**Metin parçası**
=====

Giresun’a gittik, İstanbul Amatör Karması ile Karadeniz Karması maç yapacak. Bizden sonra da Giresunspor-Galatasaray maçı var. Çıktık maça, Galatasaraylılar falan var ya bizim takımda herkes kendini göstermek için bireysel oynuyor. Benim de tabiatımda hiç olmayan bir şey. Devre oldu, benim iyice yüzüm düşmüş… Hoca sordu, “Oğlum neyin var?” Ben iyice hayata küsmüş durumda, “Hocam, böyle top mu oynanır ya!” diye isyan ettim. Ama yapacak bir şey yok, oynasak da bir an önce bitse diye dua ediyorum. Hiç keyif almıyorsun oyundan çünkü.  Maç bitti, döndük İstanbul’a.

Dönüşte, Zuhurat Baba’da yaz turnuvaları var. Hasta Galatasaraylı bir arkadaşım vardı; Tevfik. Evinde çay bardağından tut da kahve fincanına kadar her yerde Galatasaray vardı. Turnuvadan önce geldi, “Seni Galatasaray’a götüreceğim” dedi. İnanmadım tabii. “Hadi oradan lan! Gençlerbirliği’ne gittik olmadı, Sarıyer’e gittik olmadı… Benden ne olacak bu saatten sonra!” Galatasaray yöneticisi Turgan Ece’ye durumu anlatacağını belirtti. “Ne yaparsan yap” dedim.

Çıktık Zuhurat Baba’ya turnuvaya… Bu arada bizim Tevfik, hakikaten Turgan Ece’ye söylemiş, o da Ahmet (Berman) Ağabey’i göndermiş. Maçtan önce gazeteciler geldi, Hayati Telgeren falan… Fotoğraflar, röportajlar… Fotoğraf çekilmesinden rahatsızım. Bakırköy küçük yer, Galatasaray’a gidecek hâlim yok, “Ulan rezil oldu ama gazetelere fotoğraf çektirip reklamını yaptırıyor” gibisinden konuşurlar diye çekiniyorum. Neyse maç başladı. Yağmur yağmış zemin parke gibi olmuş. Ben de hiç sevmem öyle sahaları. Hiç iyi oynamıyorum. Devre oldu, Tevfik geldi…

– Ne oldu lan, hani Galatasaray’a götürecektin beni? Rezil olduk, gördün mü?
– Ahmet Ağabey at yarışlarına gitti zaten. Ama Salı günü seni kulübe çağırıyorlar.

=====

**Sağlanan veriler**
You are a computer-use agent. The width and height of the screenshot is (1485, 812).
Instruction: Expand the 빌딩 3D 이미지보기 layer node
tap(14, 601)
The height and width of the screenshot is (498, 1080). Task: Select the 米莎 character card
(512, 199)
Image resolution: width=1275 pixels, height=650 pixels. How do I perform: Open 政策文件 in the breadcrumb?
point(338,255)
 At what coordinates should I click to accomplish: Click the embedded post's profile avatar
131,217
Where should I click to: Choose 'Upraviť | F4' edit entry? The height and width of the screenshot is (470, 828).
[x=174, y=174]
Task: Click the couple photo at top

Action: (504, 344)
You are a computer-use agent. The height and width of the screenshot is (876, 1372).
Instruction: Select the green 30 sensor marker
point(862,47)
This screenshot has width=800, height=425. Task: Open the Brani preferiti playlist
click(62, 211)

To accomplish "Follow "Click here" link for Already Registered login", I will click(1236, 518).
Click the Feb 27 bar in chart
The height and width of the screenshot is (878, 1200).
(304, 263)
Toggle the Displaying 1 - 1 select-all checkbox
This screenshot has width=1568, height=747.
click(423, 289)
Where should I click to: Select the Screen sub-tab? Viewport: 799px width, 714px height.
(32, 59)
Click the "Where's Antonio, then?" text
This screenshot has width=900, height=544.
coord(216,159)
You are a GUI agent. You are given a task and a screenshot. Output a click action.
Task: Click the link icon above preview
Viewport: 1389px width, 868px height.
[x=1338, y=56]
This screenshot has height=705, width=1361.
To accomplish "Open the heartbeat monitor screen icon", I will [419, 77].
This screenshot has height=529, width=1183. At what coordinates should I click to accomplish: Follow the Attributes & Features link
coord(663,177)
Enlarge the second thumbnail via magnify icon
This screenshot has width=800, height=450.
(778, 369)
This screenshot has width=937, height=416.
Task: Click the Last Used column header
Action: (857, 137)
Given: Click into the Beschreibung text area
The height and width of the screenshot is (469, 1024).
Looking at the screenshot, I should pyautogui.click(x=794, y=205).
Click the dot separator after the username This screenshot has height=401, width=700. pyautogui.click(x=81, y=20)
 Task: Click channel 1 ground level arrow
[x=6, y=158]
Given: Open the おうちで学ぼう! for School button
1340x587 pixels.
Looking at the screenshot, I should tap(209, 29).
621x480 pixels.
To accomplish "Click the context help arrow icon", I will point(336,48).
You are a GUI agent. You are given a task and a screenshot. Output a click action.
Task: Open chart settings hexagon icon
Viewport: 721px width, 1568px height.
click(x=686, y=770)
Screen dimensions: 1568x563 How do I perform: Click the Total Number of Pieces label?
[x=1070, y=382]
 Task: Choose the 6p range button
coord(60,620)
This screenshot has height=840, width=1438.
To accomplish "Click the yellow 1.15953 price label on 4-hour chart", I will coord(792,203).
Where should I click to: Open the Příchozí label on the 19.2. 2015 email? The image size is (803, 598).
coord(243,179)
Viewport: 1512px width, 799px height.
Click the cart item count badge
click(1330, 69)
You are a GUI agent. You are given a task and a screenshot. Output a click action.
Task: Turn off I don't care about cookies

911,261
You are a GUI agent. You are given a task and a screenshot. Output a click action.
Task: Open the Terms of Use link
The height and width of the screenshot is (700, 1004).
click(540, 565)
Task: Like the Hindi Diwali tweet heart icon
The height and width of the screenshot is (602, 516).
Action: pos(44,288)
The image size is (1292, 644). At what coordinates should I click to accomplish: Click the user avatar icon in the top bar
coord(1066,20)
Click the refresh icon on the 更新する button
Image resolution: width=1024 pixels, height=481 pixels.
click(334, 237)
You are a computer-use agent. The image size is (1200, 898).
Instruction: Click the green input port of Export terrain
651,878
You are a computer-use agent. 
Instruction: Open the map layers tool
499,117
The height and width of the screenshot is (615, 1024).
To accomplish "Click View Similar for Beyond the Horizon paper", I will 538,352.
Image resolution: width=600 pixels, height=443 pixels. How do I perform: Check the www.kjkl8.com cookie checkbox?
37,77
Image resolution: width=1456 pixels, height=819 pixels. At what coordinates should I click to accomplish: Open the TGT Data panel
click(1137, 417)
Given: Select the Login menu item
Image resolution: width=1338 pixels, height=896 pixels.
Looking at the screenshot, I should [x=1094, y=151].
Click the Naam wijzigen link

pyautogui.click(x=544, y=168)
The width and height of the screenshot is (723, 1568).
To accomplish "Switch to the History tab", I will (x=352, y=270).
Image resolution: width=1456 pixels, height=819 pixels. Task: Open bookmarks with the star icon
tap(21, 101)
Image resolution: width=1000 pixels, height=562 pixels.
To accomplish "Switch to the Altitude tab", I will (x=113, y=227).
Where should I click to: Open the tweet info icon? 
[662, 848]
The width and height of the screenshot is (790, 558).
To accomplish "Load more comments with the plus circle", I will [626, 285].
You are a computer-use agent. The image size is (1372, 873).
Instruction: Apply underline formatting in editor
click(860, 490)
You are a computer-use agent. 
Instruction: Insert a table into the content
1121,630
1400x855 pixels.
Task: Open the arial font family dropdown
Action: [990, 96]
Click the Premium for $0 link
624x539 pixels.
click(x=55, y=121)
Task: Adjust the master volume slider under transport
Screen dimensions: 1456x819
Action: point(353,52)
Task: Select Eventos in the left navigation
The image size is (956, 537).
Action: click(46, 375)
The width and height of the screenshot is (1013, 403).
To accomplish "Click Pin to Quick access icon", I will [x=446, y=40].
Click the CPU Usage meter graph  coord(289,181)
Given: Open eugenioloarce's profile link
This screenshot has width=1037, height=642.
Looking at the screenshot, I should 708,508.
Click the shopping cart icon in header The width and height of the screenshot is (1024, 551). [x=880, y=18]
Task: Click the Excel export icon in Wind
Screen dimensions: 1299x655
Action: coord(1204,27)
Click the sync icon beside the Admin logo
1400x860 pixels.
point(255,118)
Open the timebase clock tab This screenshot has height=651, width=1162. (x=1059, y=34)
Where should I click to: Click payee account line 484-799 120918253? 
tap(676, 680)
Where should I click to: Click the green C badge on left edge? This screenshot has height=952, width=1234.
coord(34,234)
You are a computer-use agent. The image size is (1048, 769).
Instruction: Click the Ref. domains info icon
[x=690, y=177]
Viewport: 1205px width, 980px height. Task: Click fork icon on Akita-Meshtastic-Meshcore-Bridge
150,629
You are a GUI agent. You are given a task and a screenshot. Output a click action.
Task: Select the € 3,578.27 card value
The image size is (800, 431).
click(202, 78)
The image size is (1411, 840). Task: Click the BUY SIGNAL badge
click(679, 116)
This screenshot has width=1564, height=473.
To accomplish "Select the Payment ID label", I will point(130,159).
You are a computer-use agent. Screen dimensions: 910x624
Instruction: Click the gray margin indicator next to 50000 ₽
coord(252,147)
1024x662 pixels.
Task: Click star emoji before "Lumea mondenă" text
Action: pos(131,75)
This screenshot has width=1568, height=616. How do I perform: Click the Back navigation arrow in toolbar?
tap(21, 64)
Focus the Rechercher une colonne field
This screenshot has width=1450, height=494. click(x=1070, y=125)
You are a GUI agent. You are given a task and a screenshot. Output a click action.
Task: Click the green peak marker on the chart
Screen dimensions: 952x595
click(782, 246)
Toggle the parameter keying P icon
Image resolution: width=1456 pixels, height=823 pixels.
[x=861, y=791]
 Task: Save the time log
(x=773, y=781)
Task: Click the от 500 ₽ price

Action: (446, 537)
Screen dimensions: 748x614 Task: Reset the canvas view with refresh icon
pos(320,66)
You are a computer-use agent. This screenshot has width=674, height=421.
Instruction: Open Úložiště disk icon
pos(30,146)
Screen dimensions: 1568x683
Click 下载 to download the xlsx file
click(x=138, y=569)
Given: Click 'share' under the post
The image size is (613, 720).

=====

**Yapılacak işler**
(a) Metin parçasına göre şu ifadelerin her biri doğru mu: (i) Anlatıcı Zuhurat Baba'daki turnuva maçında iyi oynadı. (ii) Tevfik'in evinde çay bardağından kahve fincanına kadar her yerde Galatasaray vardı. (iii) Ahmet (Berman) Ağabey'i Turgan Ece göndermişti. Her biri için evet ya da hayır deyin ve karara dayanak olan sözleri metinden harfi harfine alıntılayın.
(b) Metin parçasında "Çıktık Zuhurat Baba’ya" sözleriyle başlayan yerden "seni kulübe çağırıyorlar." sözleriyle biten yere kadar her şeyi harfi harfine aktarın.
Öğelerin bu çalışmada hiçbir işlevi yoktur.

**Yazılı yanıtlar**
(a)
(i) Hayır: "Hiç iyi oynamıyorum."
(ii) Evet: "Evinde çay bardağından tut da kahve fincanına kadar her yerde Galatasaray vardı."
(iii) Evet: "o da Ahmet (Berman) Ağabey’i göndermiş."

(b)
Çıktık Zuhurat Baba’ya turnuvaya… Bu arada bizim Tevfik, hakikaten Turgan Ece’ye söylemiş, o da Ahmet (Berman) Ağabey’i göndermiş. Maçtan önce gazeteciler geldi, Hayati Telgeren falan… Fotoğraflar, röportajlar… Fotoğraf çekilmesinden rahatsızım. Bakırköy küçük yer, Galatasaray’a gidecek hâlim yok, “Ulan rezil oldu ama gazetelere fotoğraf çektirip reklamını yaptırıyor” gibisinden konuşurlar diye çekiniyorum. Neyse maç başladı. Yağmur yağmış zemin parke gibi olmuş. Ben de hiç sevmem öyle sahaları. Hiç iyi oynamıyorum. Devre oldu, Tevfik geldi…

– Ne oldu lan, hani Galatasaray’a götürecektin beni? Rezil olduk, gördün mü?
– Ahmet Ağabey at yarışlarına gitti zaten. Ama Salı günü seni kulübe çağırıyorlar.